Most adult Americans know the story of how Steve Jobs transformed consumer electronics by making various Apple products seem not only useful and innovative, but also beautiful. In so doing he became in his short life that rare person for whom the title "living legend" was not hyperbole. In his splendid book Make It New, Barry M. Katz places Jobs in a trajectory whereby attention to design migrated from being an afterthought in a product's development to being essential to its conceptualization. Not surprisingly, Katz maintains that Jobs was a "hinge" on which the history he is chronicling pivots. [End Page 1108]

The author begins, appropriately, with the agricultural past of the Santa Clara Valley, which began to be called Silicon Valley in the early 1970s. Little-known outside of California is the fact that the area was once home to the world's largest orchard, a sea of apricot, cherry, and pear trees, some 100,000 acres in all. But after World War II, military contractors started to move in, and the orchards began to be cut down. Lockheed Missiles and Space was the largest private employer, with facilities in both Sunnyvale and Palo Alto and a workforce approaching 25,000 at its peak. One of my few criticisms of this book is that Katz does not pay enough attention to the defense industry presence, given that this industry constituted the main market for electronics goods in the early stages of the Valley's rise to prominence as a hub of high tech. And Uncle Sam was not much interested in design.

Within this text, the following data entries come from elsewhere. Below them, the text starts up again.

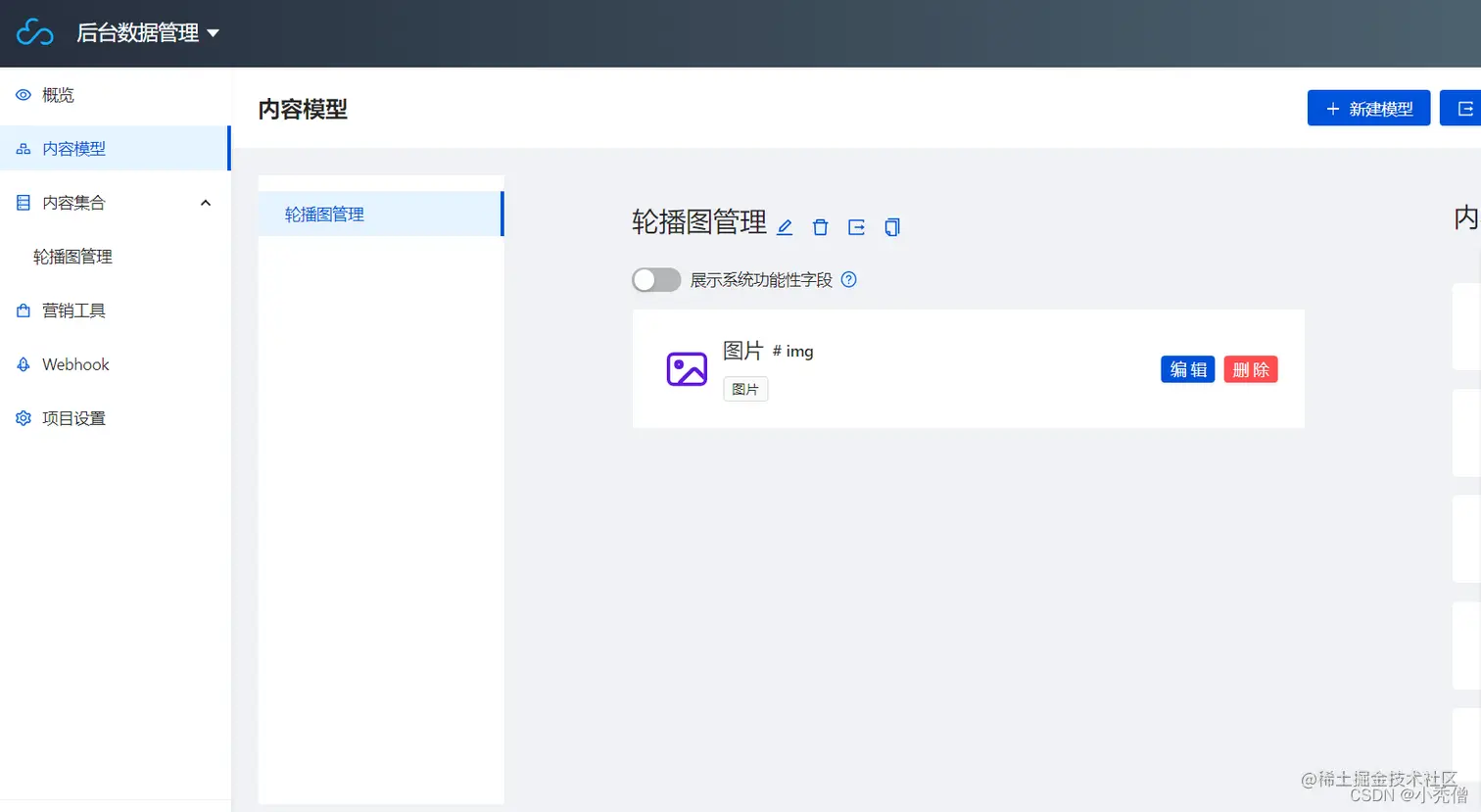Image resolution: width=1481 pixels, height=812 pixels.
Task: Click the trash icon next to 轮播图管理 title
Action: (820, 226)
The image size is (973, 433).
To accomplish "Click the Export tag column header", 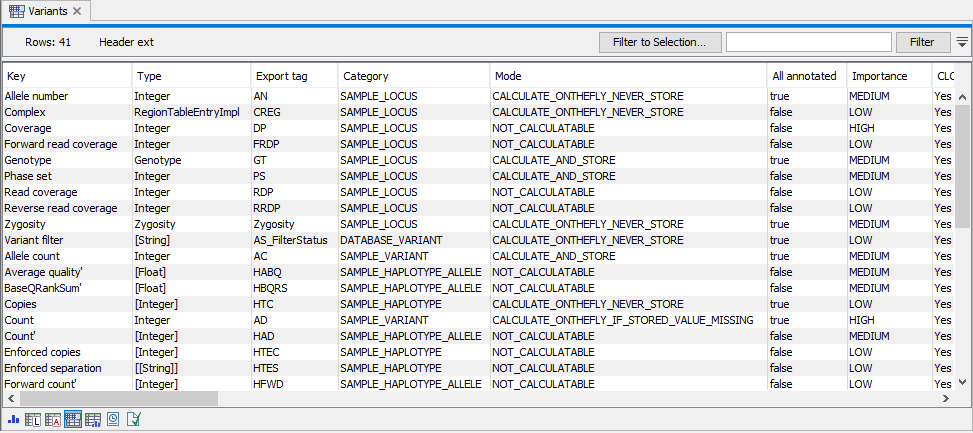I will tap(293, 76).
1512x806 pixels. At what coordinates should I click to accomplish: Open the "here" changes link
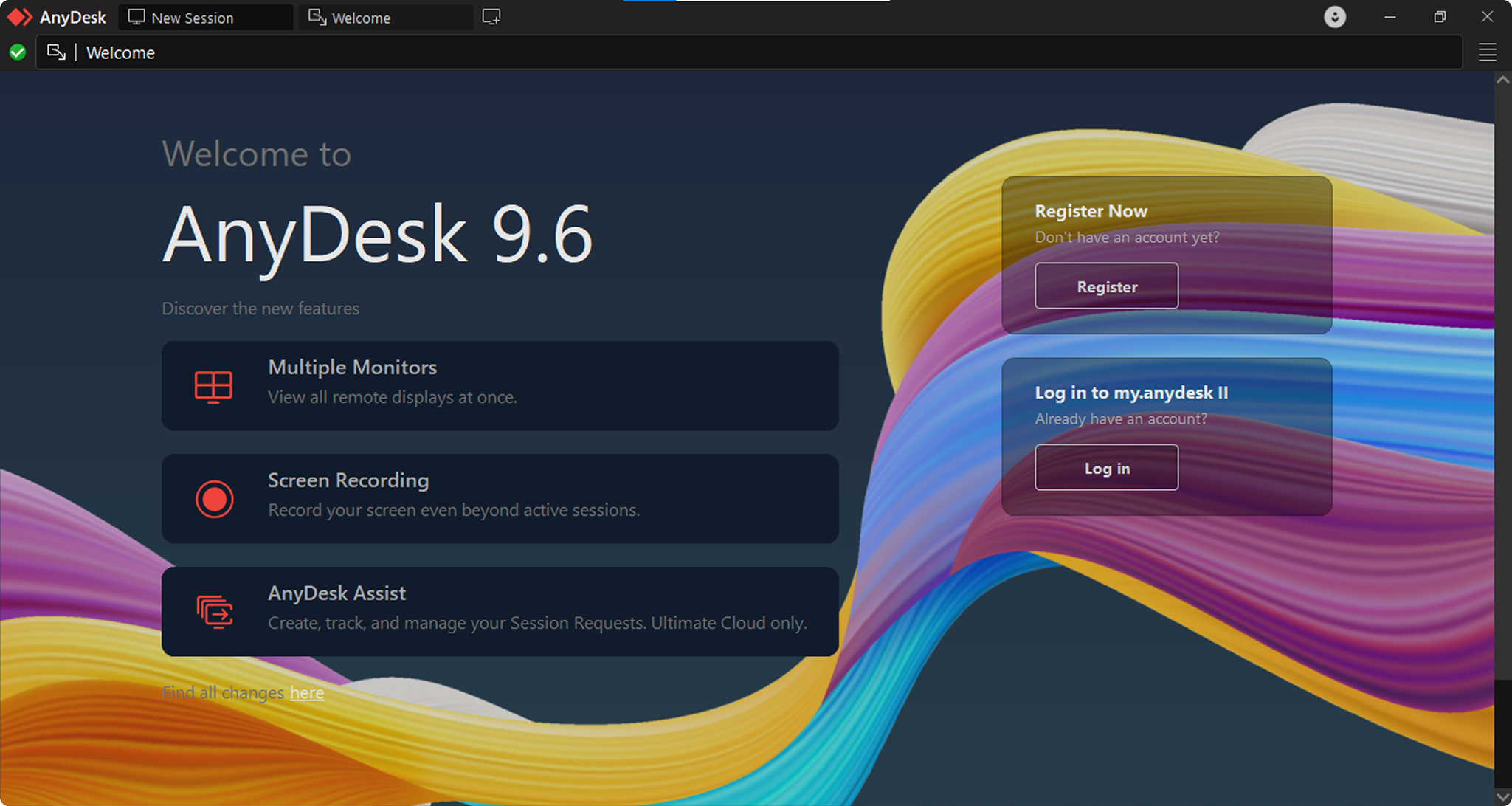307,692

Another shortfall is the lack of attention to Russell and Sigurd Varian, two brothers who invented the klystron tube in the 1930s, with $100 in seed money from Stanford University. The importance of these brothers lies not only in the fact that the firm they founded in the 1940s, Varian Associates, would be the first tenant at Stanford Industrial Park in the 1950s, but also in their being proto-hippies, entrepreneurs whose style would have made them unlikely business leaders anyplace other than the Bay Area, with its history as a home to unconventional people. The brothers belong in the Valley's genealogy, because they were a foretaste of what was to come. Their success made that of Steve Jobs more likely.

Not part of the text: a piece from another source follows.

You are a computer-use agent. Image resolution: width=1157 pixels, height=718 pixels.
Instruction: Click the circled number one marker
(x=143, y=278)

These lacunae aside, the book has many strengths. Katz devotes considerable attention to key products such as the pocket calculator, the breakthrough item for consumer goods. He then moves on to the personal computer, Atari as the forerunner of video games, Apple (for obvious reasons), the development of robots, and much else. By the end of the book, with the rise of software engineering, the "products" in question are often websites, apps, and other less material items. Interestingly, Katz also devotes attention to the increasing use of social science in product development. It's a tour de force of inclusion, especially since the book is rather short. Important too is the fact that he moves seamlessly from the Valley as specific geographical entity to "valley" as a synecdoche for the region, given that the entire Bay Area is now home to high-tech enterprise.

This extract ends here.